Deep Learning for Environmental Sound Classification: A BirdCLEF 2025 Case Study
Students: Martin Bolx, Emily Hernandez, Ryan Nguyen
Faculty Mentor: Gurman Gill
Computer Science
College of Science, Technology, and Business
Our project focuses on automated species identification using bioacoustic recordings from the Middle Magdalena Valley in Colombia, one of the most biodiverse regions in the world. As part of the BirdCLEF 2025 challenge, we aim to develop a machine learning system capable of identifying not only birds but also mammals, amphibians, and insects from real-world soundscape recordings. Building upon the BirdNET framework developed by the K. Lisa Yang Center for Conservation Bioacoustics at Cornell University, we have customized the model to recognize a broader range of species specific to this region.

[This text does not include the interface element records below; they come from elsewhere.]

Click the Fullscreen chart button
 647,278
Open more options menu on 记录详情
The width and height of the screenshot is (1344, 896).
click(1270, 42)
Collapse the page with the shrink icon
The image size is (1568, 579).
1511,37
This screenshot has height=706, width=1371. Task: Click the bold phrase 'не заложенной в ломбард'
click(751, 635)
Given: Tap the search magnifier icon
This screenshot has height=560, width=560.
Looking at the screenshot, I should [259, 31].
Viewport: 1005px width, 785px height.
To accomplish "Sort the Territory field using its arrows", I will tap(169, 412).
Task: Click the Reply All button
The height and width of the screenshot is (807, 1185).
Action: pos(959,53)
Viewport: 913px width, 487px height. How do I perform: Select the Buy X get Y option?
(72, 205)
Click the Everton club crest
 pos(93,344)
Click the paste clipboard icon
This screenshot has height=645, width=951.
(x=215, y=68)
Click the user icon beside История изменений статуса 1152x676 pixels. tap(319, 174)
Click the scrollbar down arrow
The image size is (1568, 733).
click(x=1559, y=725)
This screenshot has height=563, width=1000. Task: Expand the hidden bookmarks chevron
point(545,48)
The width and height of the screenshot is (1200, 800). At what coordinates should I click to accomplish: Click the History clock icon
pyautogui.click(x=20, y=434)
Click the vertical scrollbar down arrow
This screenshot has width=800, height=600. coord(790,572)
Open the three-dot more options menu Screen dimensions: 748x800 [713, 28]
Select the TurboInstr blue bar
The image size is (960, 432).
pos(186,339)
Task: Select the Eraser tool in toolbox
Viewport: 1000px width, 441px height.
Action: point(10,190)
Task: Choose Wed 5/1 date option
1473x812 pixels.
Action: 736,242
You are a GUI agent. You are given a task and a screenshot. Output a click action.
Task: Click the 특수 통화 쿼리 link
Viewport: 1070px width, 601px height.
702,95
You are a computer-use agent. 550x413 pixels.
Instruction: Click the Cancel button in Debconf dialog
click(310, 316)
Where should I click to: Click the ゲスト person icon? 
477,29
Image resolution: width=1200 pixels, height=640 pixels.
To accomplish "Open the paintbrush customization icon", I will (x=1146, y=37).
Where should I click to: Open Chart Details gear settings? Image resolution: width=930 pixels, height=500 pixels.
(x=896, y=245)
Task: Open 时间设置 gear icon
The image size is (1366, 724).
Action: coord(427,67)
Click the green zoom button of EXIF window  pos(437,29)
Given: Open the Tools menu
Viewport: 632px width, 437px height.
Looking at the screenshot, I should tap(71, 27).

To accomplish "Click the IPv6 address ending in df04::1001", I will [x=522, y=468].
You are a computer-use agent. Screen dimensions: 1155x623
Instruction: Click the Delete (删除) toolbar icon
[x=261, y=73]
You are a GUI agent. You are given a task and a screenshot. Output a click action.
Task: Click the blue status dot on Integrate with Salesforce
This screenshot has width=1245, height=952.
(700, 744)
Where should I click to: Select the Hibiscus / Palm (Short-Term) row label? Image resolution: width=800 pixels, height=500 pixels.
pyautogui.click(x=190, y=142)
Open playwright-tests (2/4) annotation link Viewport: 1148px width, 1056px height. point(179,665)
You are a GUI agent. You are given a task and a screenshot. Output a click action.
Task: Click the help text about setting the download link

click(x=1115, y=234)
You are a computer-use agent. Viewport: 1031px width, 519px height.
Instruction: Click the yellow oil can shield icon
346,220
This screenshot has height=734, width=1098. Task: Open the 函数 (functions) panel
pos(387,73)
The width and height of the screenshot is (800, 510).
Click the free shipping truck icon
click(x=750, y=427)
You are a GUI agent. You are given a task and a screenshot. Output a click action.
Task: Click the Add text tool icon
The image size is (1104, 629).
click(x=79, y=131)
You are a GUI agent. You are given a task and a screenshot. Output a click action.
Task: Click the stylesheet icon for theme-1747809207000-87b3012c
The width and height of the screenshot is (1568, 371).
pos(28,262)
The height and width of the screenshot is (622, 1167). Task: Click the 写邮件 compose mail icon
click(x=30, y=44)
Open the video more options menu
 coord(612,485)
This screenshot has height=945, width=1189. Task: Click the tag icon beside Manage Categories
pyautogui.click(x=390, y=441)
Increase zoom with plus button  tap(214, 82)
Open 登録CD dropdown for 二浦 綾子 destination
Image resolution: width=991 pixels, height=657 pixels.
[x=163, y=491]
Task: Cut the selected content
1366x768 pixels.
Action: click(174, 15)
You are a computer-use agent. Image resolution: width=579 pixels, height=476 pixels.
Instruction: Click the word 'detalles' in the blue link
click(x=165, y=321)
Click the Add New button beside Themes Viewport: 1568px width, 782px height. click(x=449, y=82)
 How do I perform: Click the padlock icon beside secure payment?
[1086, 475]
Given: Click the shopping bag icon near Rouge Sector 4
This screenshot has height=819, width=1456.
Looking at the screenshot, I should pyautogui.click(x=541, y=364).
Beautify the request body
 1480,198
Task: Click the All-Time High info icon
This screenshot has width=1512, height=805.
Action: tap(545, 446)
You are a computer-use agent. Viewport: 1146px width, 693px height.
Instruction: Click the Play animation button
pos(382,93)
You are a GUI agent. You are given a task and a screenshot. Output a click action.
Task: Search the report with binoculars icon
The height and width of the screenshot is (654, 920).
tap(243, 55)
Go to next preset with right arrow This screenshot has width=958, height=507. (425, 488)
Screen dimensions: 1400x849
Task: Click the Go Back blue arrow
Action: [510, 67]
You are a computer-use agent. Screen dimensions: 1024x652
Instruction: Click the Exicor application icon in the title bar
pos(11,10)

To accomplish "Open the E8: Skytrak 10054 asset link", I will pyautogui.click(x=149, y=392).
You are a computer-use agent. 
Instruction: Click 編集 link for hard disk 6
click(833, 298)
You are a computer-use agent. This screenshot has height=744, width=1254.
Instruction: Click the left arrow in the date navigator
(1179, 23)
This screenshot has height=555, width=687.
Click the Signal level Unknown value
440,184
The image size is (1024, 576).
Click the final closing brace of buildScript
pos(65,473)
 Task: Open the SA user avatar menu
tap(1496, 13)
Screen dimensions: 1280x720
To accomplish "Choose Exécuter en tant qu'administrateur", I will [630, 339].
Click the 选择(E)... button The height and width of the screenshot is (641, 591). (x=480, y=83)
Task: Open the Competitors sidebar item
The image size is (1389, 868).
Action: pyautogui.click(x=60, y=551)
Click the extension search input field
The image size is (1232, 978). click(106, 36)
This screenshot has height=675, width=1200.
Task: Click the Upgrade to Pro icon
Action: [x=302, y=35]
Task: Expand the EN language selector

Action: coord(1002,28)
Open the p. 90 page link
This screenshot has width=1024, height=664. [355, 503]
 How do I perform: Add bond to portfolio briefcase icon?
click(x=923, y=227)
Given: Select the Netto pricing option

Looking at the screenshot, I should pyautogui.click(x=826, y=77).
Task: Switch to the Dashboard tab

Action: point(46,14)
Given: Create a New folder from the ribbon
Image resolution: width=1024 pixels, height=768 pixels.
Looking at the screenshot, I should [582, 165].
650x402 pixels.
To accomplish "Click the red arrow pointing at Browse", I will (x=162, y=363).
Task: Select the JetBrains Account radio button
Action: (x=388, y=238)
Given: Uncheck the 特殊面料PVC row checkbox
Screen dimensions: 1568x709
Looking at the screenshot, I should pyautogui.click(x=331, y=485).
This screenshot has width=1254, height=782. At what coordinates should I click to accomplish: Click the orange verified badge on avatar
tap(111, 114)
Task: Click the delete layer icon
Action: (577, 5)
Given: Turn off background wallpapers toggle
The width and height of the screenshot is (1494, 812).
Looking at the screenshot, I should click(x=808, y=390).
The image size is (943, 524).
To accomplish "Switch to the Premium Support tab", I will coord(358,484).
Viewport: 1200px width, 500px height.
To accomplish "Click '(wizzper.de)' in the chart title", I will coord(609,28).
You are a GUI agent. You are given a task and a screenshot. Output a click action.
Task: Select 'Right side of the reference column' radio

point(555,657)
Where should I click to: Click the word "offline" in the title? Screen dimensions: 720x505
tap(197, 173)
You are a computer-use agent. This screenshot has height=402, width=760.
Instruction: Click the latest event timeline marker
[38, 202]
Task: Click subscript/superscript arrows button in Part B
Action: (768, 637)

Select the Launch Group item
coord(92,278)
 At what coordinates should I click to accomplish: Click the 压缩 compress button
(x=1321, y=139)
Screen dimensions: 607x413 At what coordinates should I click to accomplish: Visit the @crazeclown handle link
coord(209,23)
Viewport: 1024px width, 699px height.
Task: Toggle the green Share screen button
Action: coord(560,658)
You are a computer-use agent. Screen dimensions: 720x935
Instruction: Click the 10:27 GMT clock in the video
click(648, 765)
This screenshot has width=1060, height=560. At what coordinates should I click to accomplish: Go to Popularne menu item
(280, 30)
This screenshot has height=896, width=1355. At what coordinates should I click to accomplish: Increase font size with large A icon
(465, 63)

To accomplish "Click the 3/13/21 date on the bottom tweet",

Utilizing the BirdNET-Analyzer tools, we trained the model with curated audio datasets, incorporating diverse environmental conditions and recording equipment to enhance robustness. Using spectrogram representations of audio data, we fine-tuned pre-trained deep learning models such as ResNet and EfficientNet to classify species based on vocalizations. To improve accuracy and generalization, we applied advanced data augmentation techniques, leveraged metadata, and experimented with both mono-label and multi-label classification strategies. Our approach emphasizes real-world application: building a lightweight model suitable for offline deployment in remote forest environments like El Silencio Nature Reserve. This tool could empower researchers and conservationists to monitor species presence and biodiversity without constant human oversight or internet connectivity. Through this project, we explore the intersection of ecology, machine learning, and sustainability, demonstrating how artificial intelligence can contribute meaningfully to conservation efforts and ecological research.